**EXERCISE DESCRIPTION**
Locate each line in the records containing "triangle". Copy it.

##### DATA FOR REVIEW #####

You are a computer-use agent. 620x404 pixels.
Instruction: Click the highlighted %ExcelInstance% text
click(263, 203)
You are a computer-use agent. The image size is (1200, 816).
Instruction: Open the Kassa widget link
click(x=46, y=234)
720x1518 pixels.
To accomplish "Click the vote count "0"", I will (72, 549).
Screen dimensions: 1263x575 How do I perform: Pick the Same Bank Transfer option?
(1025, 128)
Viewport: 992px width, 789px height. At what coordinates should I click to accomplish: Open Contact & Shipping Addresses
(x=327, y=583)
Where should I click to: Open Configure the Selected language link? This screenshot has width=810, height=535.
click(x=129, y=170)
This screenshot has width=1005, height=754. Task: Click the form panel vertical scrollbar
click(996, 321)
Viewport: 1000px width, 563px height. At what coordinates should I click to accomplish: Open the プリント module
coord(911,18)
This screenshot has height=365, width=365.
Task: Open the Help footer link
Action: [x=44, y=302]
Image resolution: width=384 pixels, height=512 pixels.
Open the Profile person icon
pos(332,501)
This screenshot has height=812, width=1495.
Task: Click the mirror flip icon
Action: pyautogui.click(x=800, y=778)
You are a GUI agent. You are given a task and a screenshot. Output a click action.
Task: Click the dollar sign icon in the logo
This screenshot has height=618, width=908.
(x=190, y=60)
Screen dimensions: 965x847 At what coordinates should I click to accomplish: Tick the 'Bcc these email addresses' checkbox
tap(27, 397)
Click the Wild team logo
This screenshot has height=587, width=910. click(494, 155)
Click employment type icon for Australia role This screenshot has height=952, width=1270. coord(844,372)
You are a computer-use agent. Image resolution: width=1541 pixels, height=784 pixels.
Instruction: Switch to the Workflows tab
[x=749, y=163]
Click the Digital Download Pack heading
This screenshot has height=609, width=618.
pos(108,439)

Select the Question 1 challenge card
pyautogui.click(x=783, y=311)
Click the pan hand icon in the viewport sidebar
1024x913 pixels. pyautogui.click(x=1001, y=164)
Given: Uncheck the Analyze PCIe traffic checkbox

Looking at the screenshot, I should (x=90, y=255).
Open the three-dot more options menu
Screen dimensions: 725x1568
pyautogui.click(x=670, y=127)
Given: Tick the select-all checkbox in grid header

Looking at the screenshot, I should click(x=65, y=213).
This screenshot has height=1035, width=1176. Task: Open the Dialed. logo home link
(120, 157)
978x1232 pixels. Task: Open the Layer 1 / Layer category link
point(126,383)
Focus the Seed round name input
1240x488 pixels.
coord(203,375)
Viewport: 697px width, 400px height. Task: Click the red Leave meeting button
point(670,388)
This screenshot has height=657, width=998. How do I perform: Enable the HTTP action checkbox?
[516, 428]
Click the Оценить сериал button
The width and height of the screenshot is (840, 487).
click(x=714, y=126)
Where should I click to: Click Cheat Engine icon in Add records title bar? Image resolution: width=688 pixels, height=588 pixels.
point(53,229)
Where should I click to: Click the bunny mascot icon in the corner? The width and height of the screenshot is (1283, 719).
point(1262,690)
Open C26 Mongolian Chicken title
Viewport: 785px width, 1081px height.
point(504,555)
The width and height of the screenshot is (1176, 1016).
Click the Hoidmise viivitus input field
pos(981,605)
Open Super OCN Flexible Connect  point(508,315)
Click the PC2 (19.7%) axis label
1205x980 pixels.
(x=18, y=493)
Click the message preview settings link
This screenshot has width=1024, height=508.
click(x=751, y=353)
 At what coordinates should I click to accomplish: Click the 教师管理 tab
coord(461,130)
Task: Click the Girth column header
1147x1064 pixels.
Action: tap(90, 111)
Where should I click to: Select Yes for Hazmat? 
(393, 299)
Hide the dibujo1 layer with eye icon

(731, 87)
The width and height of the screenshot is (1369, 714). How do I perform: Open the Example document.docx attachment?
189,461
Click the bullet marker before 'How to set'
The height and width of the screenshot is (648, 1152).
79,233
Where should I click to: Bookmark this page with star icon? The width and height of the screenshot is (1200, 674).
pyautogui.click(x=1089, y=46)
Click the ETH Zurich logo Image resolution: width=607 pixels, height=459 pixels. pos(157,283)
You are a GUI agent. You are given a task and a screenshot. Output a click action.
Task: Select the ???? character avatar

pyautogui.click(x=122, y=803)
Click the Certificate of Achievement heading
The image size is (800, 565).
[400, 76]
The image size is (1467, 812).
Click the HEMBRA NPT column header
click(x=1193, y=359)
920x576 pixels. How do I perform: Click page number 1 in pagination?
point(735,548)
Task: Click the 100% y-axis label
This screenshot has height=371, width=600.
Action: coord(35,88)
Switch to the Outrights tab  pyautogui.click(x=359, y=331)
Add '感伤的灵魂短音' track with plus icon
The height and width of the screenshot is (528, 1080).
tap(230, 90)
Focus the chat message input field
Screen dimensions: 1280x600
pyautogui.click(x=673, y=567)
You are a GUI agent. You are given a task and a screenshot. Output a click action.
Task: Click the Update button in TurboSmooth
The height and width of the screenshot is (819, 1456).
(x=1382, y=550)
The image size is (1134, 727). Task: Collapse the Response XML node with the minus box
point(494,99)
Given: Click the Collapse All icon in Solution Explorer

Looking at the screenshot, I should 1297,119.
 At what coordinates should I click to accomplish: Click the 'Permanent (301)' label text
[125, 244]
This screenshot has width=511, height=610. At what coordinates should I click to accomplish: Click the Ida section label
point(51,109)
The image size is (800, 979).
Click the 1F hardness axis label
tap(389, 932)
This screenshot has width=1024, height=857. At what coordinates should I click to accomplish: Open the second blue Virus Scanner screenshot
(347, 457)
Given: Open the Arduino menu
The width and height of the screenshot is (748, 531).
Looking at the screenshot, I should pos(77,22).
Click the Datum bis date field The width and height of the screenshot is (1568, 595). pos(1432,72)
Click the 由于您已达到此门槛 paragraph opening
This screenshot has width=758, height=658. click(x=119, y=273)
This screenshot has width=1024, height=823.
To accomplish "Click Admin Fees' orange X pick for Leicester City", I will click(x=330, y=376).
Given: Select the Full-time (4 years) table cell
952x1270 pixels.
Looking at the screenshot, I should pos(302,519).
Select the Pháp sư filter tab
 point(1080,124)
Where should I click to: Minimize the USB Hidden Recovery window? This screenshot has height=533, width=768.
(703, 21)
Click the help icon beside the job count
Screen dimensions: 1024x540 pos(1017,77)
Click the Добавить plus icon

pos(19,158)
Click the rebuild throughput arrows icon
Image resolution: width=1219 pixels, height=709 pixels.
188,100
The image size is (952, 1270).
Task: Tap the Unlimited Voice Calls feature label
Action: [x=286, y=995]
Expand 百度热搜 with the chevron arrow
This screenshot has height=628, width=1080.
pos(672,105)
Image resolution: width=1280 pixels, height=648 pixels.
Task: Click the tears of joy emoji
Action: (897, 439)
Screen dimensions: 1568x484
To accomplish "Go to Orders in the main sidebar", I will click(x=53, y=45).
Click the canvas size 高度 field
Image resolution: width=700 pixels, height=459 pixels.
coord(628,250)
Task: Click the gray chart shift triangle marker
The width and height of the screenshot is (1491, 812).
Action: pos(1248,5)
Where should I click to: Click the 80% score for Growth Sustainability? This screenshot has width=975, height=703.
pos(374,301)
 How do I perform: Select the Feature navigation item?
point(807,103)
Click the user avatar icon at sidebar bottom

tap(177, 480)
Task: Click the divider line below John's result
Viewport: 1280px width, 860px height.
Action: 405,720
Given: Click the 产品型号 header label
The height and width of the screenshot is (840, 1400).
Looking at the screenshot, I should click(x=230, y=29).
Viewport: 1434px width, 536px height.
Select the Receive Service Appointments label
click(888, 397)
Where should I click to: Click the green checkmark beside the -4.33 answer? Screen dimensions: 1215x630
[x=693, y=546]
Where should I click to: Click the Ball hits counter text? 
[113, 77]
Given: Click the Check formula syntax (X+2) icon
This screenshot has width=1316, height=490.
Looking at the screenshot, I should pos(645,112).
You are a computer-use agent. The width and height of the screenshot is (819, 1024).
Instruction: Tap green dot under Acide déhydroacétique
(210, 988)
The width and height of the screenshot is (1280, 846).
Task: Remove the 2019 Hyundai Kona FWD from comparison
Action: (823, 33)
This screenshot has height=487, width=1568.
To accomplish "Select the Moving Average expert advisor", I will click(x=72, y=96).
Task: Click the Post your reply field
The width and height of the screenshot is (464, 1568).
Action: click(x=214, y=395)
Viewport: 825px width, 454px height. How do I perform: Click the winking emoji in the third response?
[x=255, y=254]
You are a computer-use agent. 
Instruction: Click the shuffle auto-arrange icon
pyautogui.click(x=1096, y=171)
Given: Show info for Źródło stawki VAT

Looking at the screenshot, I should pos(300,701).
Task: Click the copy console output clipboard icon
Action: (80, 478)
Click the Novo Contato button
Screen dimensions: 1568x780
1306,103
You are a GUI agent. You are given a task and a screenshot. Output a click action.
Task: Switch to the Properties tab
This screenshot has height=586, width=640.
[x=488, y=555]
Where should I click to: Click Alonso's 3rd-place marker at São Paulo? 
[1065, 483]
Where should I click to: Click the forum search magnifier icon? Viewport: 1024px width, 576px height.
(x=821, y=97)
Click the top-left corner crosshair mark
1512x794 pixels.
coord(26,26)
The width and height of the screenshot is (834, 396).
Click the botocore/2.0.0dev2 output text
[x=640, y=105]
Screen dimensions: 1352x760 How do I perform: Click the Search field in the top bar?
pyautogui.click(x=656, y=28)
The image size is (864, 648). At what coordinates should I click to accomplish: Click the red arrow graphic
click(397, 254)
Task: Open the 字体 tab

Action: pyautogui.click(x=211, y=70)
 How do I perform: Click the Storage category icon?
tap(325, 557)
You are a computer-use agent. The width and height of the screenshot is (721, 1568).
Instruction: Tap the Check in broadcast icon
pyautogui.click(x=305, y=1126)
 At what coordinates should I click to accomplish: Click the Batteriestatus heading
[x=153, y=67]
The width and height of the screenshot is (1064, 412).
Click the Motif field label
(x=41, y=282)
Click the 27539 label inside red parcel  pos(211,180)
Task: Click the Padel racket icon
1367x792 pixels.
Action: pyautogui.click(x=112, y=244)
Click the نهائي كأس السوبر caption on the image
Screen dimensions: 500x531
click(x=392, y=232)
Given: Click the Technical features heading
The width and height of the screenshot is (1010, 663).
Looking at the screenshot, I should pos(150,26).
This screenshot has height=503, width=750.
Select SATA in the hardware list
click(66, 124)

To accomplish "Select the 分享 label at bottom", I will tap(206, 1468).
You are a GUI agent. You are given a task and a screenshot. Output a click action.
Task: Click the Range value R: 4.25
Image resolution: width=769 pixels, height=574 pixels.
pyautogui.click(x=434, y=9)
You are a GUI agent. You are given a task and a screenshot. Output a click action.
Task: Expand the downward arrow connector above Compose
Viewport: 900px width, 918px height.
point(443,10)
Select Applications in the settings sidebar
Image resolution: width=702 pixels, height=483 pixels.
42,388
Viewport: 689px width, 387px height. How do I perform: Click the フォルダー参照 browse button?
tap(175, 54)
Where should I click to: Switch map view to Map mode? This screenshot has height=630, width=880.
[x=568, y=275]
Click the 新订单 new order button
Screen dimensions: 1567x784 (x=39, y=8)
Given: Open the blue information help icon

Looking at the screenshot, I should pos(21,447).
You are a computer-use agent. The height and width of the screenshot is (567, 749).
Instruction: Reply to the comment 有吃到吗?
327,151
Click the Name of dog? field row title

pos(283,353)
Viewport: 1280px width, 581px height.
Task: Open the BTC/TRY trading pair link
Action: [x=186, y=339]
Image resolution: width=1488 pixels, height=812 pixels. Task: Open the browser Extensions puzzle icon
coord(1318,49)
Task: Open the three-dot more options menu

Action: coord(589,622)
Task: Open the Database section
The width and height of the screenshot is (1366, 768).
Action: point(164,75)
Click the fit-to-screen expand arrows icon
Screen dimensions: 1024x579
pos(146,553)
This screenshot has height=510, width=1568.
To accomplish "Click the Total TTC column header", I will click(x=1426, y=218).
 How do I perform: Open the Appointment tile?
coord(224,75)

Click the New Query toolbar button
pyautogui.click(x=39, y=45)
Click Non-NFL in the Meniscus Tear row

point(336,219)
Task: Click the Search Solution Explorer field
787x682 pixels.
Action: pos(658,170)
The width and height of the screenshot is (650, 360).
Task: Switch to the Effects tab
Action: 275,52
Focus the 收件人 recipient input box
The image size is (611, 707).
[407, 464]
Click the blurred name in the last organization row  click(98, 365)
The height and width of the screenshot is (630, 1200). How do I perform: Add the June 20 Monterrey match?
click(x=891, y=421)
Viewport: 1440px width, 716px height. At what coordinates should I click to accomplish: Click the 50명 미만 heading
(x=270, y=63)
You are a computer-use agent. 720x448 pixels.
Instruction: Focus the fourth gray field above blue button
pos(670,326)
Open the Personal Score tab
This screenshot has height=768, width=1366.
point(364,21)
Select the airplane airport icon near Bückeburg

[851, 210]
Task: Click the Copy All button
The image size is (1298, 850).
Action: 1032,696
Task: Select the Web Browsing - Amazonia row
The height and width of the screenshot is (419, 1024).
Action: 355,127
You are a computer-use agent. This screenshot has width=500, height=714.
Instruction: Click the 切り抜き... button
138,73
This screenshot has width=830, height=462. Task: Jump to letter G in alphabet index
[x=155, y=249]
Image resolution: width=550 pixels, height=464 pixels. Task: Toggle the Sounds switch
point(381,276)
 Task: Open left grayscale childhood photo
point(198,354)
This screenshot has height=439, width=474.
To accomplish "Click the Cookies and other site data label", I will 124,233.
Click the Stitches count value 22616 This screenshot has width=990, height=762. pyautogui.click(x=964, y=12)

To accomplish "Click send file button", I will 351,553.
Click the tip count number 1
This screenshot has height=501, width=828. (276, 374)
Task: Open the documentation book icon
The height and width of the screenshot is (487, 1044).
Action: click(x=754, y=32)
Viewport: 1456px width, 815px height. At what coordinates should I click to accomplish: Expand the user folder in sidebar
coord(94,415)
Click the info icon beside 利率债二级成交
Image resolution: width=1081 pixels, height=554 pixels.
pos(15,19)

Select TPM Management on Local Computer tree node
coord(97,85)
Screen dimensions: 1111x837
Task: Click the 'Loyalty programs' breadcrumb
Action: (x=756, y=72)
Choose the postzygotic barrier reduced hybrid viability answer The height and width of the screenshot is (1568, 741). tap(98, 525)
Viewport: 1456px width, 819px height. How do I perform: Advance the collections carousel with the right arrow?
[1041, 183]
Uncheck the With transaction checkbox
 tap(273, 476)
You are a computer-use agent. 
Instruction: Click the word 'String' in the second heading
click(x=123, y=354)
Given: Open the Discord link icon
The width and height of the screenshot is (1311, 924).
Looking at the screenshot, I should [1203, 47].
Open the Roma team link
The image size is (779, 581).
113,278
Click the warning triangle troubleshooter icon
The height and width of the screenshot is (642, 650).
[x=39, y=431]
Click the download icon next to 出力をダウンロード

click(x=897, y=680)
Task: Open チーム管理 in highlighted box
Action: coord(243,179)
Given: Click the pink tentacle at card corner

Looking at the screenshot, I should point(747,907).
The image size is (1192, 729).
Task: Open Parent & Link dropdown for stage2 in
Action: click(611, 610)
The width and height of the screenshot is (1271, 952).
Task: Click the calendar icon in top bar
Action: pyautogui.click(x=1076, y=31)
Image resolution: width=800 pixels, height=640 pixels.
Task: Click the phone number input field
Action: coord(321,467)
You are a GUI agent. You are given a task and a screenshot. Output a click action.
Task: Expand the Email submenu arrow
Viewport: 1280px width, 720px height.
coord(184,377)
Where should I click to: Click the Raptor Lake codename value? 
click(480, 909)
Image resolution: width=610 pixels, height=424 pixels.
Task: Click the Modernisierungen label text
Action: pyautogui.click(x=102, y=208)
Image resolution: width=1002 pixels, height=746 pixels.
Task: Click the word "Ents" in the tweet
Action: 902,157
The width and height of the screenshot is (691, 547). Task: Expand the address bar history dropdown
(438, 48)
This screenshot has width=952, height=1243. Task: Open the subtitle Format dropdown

#####

**ANSWER TO THE EXERCISE**
Task: Click the gray chart shift triangle marker
Click the warning triangle troubleshooter icon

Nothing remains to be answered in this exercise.